Work instructions » Print only the lines running from the line with "307x152 pixels. At" to the final line below, both included, exactly as written and without the pictures.

Entries supplied »
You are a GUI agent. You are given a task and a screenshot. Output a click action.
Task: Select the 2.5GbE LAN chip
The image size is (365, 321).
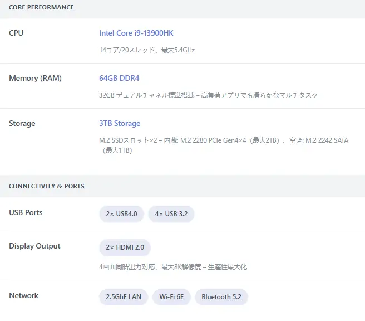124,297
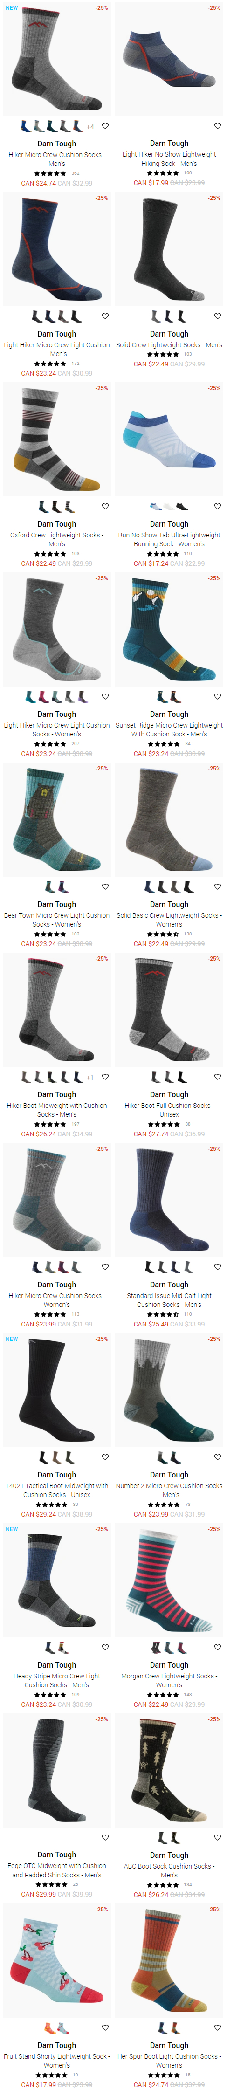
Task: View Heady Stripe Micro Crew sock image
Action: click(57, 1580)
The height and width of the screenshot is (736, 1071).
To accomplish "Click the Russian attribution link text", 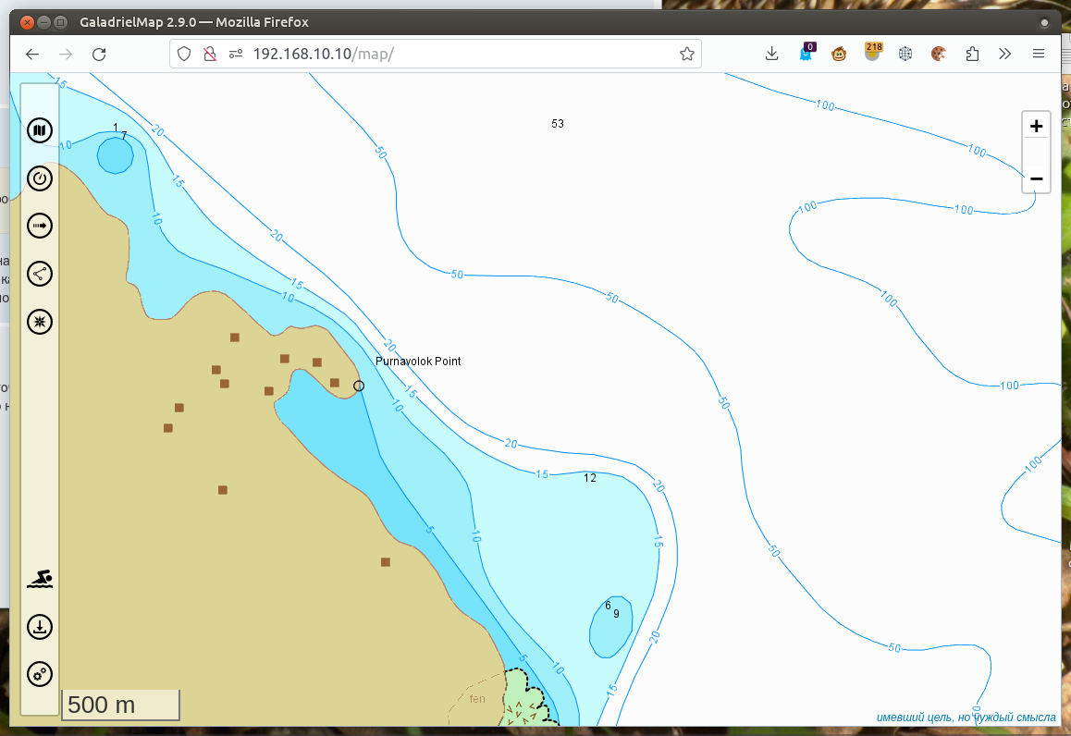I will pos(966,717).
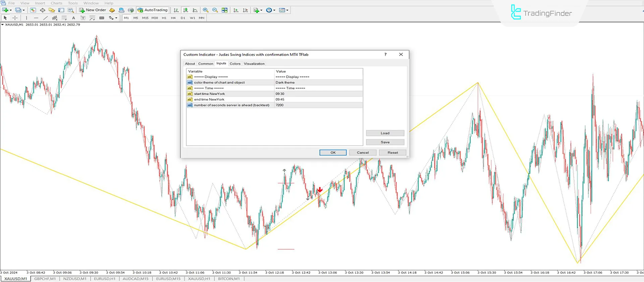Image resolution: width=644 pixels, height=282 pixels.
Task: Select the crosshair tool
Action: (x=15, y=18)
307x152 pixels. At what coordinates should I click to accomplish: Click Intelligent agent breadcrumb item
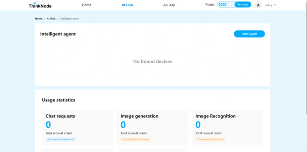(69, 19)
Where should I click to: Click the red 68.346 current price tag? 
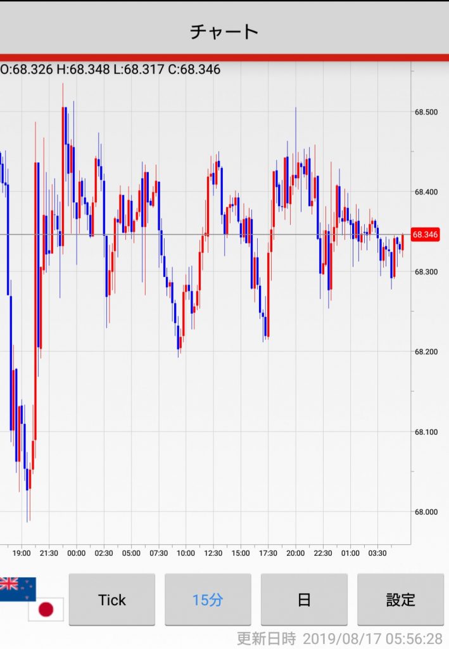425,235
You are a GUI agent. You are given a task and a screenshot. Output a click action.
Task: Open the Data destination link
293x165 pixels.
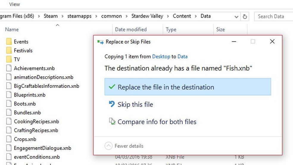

Solution for this exercise »
307x152 pixels. At what coordinates should I click to accomplish: Click Intelligent agent breadcrumb item
(69, 19)
Where should I click to: Click the red 68.346 current price tag? 
425,235
You are a GUI agent. You are given a task and a screenshot. Output a click action.
Task: Open the Data destination link
293x165 pixels.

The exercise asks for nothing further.